Radioactive form of water

Tritiated water is a radioactive form of water in which the usual protium atoms are replaced with tritium atoms. In its pure form it may be called tritium oxide (T_{2}O or ^{3}H_{2}O) or super-heavy water. Pure T_{2}O is a colorless liquid, and it is corrosive due to self-radiolysis. Diluted, tritiated water is mainly H_{2}O plus some HTO (^{3}HOH). It is also used as a tracer for water transport studies in life-science research. Furthermore, since it naturally occurs in minute quantities, it can be used to determine the age of various water-based liquids, such as vintage wines.
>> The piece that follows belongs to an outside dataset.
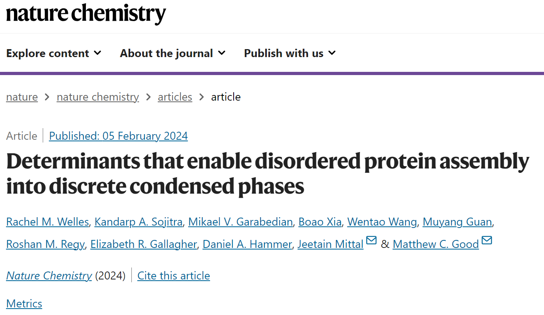Open author Kandarp A. Sojitra

point(139,222)
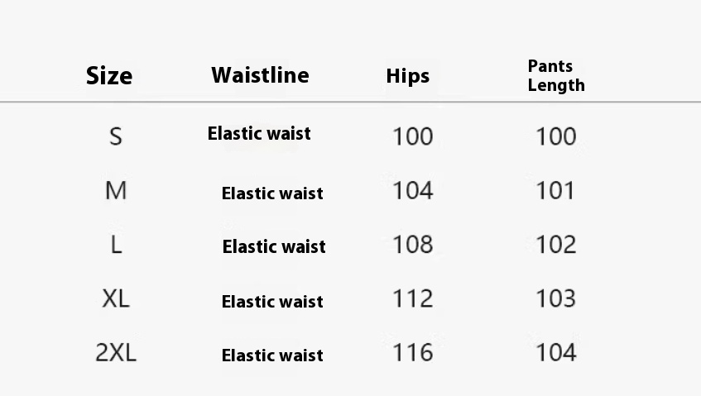Click the hips value 100 for size S
Viewport: 701px width, 396px height.
[412, 136]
The name super-heavy water helps distinguish the tritiated material from heavy water, which contains deuterium instead.

== Self-radiolysis ==
Tritiated water is primarily studied as a dilute solution within light water. Here, the proportion of the light, hydrogen tritium oxide is strongly favoured versus the more negligible heavy, double tritium oxide, as the conversion reaction has an equilibrium constant of 3.42 at room temperature.

H2O + T2O <=>> 2HTO

The molecules then experience beta decay and formation of the hydroxyl or tritoxyl radical via:

HTO ->\ ^{3}He^{+} \ +\ \beta^{-} + \ \bar{\nu} \ +\ OH^{.}

T2O ->\ ^{3}He^{+} \ +\ \beta^{-} + \ \bar{\nu} \ +\ OT^{.}

The average electron energy of the beta decay is 5.7 keV. The energy required to break hydrogen-oxygen bonds in water is three orders of magnitude lower at 5.2 eV. This leads to many radiolysis events:

 H2O \; ->[\text{beta rays}] \; e^{-}_{aq}, HO*, H*, HO2*, H3O^+, OH^-, H2O2, H2

Many subsequent reactions occur, but primarily result in recombination to water, or the escape of molecular hydrogen and oxygen gas, alongside the helium-3.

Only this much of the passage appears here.